According to most astrophysicists, once you enter a black hole, that’s it for you: gravity will drag you to the singularity - a one-dimensional infinitely small space containing a huge mass - at the speed of light. Then, the black hole will ‘spaghettify you”. Nice.
However, a new study from Berkley University theorises not only that humans could survive going into a black hole, but that their past could be erased, giving way to “infinite futures”.
Physicist Peter Hintz argues that if a human traveller entered a “relatively benign” black hole, they might be able to shed the natural laws of physics - and survive.
According to the laws of physic, the mass of a collapsed star is pressed into an infinitely small point: a singularity.
In an effort to make sense of the clash between the rules of the universe and the lawlessness of black holes, physicists have created a theoretical term, called cosmic censorship.
The theory suggests the existence of a barrier - dubbed the Cauchy horizon - inside black holes, after which all rules of the universe are cancelled.

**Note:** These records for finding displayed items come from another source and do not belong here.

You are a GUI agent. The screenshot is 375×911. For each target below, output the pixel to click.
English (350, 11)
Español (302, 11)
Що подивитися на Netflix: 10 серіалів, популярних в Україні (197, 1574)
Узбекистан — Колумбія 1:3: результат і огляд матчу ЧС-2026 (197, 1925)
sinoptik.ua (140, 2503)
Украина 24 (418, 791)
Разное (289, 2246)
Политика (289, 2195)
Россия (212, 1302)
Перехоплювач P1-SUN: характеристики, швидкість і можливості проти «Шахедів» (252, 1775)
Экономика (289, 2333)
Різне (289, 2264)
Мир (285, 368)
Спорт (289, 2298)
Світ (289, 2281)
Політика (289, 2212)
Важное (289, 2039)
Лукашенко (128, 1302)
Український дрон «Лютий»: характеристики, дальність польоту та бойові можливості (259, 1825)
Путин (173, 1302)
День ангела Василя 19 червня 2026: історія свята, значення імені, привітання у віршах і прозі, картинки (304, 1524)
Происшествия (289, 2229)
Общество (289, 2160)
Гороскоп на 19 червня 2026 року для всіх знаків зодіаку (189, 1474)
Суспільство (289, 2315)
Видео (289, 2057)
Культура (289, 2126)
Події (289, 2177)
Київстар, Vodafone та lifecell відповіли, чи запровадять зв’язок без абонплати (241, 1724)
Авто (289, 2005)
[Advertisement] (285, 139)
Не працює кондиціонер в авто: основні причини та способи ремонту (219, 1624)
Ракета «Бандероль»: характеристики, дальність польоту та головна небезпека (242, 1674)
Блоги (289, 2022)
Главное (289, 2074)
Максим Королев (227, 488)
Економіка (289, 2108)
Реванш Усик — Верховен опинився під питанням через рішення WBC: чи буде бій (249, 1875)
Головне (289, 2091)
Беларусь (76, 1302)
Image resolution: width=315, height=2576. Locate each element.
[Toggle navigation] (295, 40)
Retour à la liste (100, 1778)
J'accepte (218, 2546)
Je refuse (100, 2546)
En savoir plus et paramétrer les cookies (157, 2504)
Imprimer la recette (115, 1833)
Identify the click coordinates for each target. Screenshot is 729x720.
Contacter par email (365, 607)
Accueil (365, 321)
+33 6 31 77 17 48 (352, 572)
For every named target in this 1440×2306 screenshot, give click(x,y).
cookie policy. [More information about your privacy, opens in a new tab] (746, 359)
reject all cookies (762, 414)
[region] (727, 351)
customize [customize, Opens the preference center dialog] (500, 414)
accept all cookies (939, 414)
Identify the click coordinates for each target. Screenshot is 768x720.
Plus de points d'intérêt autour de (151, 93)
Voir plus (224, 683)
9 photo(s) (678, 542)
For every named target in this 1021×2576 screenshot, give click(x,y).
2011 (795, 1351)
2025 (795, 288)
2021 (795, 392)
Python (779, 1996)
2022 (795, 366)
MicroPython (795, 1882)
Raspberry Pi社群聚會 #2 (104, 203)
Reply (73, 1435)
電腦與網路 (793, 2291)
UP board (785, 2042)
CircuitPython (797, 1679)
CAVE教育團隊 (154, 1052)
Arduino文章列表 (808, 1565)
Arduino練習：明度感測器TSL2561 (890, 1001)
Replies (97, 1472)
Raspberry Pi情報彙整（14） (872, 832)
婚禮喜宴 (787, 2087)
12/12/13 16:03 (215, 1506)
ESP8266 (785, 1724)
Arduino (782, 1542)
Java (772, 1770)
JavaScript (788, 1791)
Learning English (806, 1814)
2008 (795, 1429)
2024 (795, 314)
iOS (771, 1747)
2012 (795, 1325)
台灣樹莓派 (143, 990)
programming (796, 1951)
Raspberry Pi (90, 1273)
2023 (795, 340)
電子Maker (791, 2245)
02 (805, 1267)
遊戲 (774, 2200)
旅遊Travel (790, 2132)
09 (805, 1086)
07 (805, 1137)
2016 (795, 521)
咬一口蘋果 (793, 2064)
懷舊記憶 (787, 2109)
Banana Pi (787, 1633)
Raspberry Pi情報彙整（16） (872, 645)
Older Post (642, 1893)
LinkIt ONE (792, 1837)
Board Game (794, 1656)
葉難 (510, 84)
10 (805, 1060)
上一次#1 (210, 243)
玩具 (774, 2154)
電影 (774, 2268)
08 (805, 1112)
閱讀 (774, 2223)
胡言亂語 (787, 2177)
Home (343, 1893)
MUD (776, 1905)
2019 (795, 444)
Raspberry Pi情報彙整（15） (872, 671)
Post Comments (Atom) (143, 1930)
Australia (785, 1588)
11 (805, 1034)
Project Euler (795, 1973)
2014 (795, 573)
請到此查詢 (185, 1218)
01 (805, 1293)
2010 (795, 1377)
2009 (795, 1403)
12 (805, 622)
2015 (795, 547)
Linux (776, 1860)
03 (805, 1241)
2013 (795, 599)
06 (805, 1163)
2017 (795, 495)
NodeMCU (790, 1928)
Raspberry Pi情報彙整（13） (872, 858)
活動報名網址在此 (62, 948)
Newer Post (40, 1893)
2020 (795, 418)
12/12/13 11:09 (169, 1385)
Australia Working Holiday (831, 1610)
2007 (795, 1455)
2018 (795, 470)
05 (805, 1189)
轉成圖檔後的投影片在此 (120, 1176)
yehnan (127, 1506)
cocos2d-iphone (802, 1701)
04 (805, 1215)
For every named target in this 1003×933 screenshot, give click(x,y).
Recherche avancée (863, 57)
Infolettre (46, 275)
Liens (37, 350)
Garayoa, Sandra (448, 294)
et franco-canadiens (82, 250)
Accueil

This barrier would be deeper than the event horizon, the boundary around a black hole from which no light or radiation can escape.
Beyond this, time and space exist as an infinite instant.
Hintz and his researchers study hypothetical charged objects called Reissner-Nordström-de Sitter black holes, and apply the theory of cosmic censorship to it.
He argues that these horizons and the singularity can coexist.
As our universe expands, a black hole has in internal push that resists gravity's pull slightly.
The existence of these two effects simultaneously could create a zone past the event horizon where objects would be, according to Beyondrealitynews “disconnected from their past and have no particular future”.
This means, if you survive, you could have your past wiped and live through an infinite number of futures.
What that would look like, of course, is something we cannot fathom.